» Exercise details:
Your answer should be every line of the records that contains the word "page".

» Given entries:
== Segment start ==

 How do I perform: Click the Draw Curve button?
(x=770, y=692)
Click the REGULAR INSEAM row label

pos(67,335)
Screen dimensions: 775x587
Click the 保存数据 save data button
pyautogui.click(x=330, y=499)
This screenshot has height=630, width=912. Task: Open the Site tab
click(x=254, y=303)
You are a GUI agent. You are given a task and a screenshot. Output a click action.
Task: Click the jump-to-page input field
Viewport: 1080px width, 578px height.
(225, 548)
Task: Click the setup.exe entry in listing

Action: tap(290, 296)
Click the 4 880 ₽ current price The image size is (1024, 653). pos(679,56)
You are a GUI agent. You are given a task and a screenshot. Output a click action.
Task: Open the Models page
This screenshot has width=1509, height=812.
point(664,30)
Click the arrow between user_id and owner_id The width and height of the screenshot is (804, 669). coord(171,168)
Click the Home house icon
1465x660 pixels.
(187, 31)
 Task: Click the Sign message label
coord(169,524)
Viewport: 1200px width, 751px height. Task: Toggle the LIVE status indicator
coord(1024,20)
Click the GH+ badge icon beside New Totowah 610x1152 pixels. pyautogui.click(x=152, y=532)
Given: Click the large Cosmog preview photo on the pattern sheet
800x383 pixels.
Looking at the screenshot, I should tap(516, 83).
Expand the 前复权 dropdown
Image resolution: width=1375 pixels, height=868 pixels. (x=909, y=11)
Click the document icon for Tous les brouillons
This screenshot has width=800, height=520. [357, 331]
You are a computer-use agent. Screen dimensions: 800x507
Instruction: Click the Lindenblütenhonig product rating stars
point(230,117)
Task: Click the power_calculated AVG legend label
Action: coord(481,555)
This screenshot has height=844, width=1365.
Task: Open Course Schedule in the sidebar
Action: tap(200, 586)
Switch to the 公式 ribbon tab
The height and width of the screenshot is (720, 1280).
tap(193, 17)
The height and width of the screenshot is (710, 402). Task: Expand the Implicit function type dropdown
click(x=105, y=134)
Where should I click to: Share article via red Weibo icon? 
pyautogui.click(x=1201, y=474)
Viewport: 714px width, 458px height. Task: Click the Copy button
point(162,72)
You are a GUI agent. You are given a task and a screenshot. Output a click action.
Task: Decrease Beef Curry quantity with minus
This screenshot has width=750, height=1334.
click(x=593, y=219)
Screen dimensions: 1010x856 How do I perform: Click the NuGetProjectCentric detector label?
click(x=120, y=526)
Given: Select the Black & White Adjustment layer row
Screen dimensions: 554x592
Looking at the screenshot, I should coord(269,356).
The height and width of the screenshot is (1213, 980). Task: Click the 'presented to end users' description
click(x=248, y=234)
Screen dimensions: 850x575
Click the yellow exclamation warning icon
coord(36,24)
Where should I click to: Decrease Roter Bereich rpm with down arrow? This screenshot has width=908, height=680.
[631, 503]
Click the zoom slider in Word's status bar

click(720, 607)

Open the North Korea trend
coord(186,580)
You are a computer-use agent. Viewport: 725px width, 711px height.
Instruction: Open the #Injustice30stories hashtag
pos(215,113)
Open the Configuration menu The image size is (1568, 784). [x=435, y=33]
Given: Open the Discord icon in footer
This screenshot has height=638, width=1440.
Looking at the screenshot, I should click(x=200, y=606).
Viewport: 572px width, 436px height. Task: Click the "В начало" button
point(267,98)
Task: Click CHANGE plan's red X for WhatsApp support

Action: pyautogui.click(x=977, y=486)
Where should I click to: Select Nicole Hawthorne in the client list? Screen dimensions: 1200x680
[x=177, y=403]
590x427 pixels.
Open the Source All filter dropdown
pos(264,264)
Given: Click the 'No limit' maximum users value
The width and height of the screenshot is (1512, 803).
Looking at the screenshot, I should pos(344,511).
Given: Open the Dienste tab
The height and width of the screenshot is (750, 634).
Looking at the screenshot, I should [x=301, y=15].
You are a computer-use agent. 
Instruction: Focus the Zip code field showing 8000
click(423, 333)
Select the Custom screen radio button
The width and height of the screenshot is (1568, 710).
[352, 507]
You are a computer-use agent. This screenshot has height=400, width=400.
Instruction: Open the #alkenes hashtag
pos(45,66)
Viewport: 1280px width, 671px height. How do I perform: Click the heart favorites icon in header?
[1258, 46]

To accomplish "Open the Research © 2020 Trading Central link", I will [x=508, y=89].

== Segment end ==

» Response:
Task: Click the jump-to-page input field
Task: Open the Models page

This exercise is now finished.